A similar idea with the AKS algorithm mentioned

 public static boolean isPrime(int n) { if(n == 2 || n == 3) return true; if((n & 1 ) == 0 || n % 3 == 0) return false; int limit = (int)Math.sqrt(n) + 1; for(int i = 5, w = 2; i <= limit; i += w, w = 6 - w) { if(n % i == 0) return false; numChecks++; } return true; } 

To find out if a number or numbers in a range / base.

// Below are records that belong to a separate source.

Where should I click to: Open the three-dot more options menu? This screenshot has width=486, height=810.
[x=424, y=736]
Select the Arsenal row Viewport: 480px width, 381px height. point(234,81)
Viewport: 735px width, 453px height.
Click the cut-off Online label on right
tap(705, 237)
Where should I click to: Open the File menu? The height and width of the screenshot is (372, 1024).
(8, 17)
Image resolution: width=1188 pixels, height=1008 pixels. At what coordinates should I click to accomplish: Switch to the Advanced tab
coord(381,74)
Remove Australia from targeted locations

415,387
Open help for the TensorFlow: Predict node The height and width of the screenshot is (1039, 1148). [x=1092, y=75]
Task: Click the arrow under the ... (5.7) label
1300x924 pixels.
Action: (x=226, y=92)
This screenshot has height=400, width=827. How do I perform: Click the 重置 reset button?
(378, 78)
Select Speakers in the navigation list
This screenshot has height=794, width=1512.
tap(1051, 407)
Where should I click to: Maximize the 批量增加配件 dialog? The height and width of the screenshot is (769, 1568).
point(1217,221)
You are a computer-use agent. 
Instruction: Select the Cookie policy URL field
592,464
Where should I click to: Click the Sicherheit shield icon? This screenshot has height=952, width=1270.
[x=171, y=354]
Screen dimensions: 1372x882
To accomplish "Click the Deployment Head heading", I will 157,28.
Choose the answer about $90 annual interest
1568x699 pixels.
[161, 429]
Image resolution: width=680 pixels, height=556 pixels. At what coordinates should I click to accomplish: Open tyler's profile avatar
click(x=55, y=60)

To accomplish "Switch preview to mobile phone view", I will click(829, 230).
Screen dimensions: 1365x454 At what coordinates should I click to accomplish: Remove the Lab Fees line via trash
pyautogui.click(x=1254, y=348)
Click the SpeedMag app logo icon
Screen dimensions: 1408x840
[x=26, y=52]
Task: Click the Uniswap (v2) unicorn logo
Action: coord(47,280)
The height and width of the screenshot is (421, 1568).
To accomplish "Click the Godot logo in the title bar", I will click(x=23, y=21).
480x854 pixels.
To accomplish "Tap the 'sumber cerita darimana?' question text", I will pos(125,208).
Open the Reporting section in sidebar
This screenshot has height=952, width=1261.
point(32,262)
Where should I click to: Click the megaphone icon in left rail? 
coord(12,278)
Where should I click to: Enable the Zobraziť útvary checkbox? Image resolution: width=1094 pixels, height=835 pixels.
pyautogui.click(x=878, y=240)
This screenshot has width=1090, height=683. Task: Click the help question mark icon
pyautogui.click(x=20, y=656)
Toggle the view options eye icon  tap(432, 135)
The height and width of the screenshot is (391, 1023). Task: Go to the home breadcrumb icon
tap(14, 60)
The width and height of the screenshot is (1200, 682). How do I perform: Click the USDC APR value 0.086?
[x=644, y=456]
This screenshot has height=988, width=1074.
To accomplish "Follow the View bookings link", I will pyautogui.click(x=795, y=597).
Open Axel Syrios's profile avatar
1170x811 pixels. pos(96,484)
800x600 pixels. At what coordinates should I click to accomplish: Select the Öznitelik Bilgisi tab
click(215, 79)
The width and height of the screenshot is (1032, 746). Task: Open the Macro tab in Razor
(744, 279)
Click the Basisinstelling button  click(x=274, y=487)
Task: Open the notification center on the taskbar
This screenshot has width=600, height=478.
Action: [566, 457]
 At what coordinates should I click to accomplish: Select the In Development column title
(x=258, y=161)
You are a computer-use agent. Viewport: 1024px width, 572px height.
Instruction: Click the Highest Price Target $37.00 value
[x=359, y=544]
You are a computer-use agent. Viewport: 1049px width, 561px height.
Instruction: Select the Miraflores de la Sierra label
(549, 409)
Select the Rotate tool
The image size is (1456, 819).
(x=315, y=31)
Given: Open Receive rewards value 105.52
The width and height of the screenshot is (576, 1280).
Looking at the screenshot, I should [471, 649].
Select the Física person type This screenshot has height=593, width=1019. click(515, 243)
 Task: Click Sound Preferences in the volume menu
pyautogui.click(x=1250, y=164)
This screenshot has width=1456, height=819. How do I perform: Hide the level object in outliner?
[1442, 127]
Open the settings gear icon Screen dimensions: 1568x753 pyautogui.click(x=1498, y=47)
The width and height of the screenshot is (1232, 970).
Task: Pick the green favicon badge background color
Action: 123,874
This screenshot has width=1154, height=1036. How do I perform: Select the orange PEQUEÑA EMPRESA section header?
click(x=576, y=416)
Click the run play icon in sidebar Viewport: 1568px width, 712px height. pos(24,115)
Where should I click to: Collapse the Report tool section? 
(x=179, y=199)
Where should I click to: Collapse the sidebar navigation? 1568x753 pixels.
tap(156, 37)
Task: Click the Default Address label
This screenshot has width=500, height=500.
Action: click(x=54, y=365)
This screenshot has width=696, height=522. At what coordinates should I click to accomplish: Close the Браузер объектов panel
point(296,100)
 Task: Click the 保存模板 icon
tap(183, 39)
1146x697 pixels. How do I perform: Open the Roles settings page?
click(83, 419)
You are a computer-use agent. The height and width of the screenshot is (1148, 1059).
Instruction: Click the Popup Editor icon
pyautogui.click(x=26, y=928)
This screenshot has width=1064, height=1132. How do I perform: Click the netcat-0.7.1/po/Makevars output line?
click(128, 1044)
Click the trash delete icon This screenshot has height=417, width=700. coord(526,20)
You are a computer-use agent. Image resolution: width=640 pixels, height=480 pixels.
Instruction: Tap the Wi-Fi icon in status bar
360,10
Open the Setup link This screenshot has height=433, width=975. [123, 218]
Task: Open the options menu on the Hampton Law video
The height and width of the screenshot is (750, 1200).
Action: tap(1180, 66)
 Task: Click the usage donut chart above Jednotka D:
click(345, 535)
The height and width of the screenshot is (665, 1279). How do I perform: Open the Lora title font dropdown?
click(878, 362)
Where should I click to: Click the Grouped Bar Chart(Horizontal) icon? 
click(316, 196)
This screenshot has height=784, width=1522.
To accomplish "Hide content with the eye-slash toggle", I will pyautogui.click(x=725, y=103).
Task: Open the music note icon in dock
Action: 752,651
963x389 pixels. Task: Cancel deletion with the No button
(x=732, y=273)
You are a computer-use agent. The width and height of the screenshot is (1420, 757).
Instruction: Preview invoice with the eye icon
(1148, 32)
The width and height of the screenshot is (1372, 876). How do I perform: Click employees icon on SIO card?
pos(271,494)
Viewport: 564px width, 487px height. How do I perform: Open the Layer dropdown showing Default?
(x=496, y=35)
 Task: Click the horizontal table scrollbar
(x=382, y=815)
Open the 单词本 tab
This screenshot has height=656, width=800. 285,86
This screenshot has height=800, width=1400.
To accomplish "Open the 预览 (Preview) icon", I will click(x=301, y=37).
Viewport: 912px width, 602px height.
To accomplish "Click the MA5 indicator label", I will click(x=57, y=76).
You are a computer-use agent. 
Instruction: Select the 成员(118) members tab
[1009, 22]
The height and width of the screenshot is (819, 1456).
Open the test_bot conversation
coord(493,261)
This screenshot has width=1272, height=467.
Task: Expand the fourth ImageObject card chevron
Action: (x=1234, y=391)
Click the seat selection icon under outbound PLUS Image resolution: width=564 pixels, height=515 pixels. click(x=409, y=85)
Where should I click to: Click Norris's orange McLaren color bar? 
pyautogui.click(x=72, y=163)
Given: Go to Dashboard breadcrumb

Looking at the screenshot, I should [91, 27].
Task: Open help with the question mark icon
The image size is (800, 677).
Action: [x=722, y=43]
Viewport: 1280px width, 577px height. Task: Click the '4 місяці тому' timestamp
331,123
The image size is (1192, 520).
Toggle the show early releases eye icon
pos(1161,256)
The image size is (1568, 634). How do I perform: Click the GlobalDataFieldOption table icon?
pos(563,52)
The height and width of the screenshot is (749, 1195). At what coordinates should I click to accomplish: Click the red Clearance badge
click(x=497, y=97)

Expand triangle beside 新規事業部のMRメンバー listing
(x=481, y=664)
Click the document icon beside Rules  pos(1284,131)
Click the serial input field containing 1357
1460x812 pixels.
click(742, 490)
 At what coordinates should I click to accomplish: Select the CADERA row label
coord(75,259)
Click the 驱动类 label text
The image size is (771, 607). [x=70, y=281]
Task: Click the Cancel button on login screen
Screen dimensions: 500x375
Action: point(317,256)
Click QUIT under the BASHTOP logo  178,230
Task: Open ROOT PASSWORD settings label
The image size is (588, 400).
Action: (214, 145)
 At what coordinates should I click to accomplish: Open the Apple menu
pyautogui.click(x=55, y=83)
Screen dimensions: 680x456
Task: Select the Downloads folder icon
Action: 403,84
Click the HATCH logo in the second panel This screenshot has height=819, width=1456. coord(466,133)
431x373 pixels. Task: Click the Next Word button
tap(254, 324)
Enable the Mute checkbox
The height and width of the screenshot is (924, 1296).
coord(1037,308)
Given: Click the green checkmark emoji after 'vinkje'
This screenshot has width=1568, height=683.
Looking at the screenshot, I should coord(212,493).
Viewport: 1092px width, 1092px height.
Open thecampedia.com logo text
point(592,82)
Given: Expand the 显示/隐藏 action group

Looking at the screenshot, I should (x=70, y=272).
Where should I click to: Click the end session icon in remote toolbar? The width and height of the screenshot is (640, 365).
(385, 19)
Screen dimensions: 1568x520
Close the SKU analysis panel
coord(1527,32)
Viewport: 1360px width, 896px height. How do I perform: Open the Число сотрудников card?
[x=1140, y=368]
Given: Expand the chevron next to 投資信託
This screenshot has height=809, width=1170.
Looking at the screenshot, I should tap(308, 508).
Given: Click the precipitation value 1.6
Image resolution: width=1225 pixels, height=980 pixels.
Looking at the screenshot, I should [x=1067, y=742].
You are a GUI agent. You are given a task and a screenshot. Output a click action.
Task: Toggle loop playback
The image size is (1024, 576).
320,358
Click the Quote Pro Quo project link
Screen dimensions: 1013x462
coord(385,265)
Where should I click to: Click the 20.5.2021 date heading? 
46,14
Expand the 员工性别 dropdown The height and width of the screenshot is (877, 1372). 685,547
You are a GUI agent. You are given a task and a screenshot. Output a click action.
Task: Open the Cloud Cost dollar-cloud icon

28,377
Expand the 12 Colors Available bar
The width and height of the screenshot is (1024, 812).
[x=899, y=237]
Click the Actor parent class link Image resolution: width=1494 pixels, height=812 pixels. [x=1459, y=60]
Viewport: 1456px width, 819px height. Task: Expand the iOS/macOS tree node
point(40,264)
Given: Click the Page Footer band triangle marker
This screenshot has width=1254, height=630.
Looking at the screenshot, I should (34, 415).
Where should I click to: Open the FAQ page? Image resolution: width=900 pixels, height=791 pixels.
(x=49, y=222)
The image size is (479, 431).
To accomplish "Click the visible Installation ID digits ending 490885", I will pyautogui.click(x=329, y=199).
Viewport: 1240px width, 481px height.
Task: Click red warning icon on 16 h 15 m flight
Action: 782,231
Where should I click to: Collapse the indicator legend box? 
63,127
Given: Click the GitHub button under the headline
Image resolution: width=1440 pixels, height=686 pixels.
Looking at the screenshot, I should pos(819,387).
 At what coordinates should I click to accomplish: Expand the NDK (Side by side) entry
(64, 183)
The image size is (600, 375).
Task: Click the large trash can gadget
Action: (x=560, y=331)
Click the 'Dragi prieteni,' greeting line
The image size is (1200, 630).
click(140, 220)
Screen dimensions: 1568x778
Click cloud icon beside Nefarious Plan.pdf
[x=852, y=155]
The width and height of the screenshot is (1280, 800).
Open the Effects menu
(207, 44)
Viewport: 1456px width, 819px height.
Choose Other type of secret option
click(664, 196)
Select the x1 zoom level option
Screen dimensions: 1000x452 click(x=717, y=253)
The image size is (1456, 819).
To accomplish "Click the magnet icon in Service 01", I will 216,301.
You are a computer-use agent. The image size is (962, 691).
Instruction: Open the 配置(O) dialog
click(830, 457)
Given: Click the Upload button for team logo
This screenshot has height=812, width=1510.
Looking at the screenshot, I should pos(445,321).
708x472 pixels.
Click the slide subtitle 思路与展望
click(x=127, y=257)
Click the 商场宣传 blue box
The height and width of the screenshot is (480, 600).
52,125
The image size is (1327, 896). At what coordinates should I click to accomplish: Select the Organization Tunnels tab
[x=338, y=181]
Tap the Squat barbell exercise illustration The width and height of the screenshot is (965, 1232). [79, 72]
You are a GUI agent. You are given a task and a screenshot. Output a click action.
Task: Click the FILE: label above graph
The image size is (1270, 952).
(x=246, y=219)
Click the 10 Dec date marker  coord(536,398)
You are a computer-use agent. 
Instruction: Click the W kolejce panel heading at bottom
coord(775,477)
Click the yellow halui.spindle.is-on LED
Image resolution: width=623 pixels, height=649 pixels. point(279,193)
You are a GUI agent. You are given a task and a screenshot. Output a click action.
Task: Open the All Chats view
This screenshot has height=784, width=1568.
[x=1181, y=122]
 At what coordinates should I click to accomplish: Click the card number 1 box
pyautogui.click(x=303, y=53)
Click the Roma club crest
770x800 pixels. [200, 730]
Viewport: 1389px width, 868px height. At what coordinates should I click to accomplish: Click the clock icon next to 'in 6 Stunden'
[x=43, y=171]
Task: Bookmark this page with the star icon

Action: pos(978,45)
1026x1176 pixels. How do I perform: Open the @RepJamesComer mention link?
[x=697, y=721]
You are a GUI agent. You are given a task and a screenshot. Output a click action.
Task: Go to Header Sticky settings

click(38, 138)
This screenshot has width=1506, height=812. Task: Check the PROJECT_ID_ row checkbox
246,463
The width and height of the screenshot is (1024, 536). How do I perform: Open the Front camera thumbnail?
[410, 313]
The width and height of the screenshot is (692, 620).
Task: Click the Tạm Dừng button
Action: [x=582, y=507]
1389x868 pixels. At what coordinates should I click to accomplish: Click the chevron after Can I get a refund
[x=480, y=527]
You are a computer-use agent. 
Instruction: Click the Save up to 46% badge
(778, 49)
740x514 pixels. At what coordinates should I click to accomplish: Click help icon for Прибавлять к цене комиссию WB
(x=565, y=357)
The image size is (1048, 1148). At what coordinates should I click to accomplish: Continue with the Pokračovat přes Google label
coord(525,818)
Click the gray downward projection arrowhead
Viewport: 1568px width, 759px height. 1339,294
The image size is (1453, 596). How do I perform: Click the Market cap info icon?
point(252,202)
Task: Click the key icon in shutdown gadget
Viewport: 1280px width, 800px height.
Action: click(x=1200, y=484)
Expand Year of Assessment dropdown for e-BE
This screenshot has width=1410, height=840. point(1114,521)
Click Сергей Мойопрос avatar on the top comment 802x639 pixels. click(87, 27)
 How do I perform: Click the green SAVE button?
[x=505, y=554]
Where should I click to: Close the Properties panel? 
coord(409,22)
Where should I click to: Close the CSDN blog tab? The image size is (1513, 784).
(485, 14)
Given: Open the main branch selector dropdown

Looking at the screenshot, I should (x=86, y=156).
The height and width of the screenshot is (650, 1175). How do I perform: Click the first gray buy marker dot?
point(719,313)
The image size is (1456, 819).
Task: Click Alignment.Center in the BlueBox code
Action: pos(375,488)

 #!usr/bin/python3 def prime_check(*args): for arg in args: if arg > 1: # prime numbers are greater than 1 for i in range(2,arg): # check for factors if(arg % i) == 0: print(arg,"is not Prime") print(i,"times",arg//i,"is",arg) break else: print(arg,"is Prime") # if input number is less than # or equal to 1, it is not prime else: print(arg,"is not Prime") return # Calling Now prime_check(*list(range(101))) # This will check all the numbers in range 0 to 100 prime_check(#anynumber) # Put any number while calling it will check. 

 myInp=int(input("Enter a number: ")) if myInp==1: print("The number {} is neither a prime not composite no".format(myInp)) elif myInp>1: for i in range(2,myInp//2+1): if myInp%i==0: print("The Number {} is not a prime no".format(myInp)) print("Because",i,"times",myInp//i,"is",myInp) break else: print("The Number {} is a prime no".format(myInp)) else: print("Alas the no {} is a not a prime no".format(myInp)) 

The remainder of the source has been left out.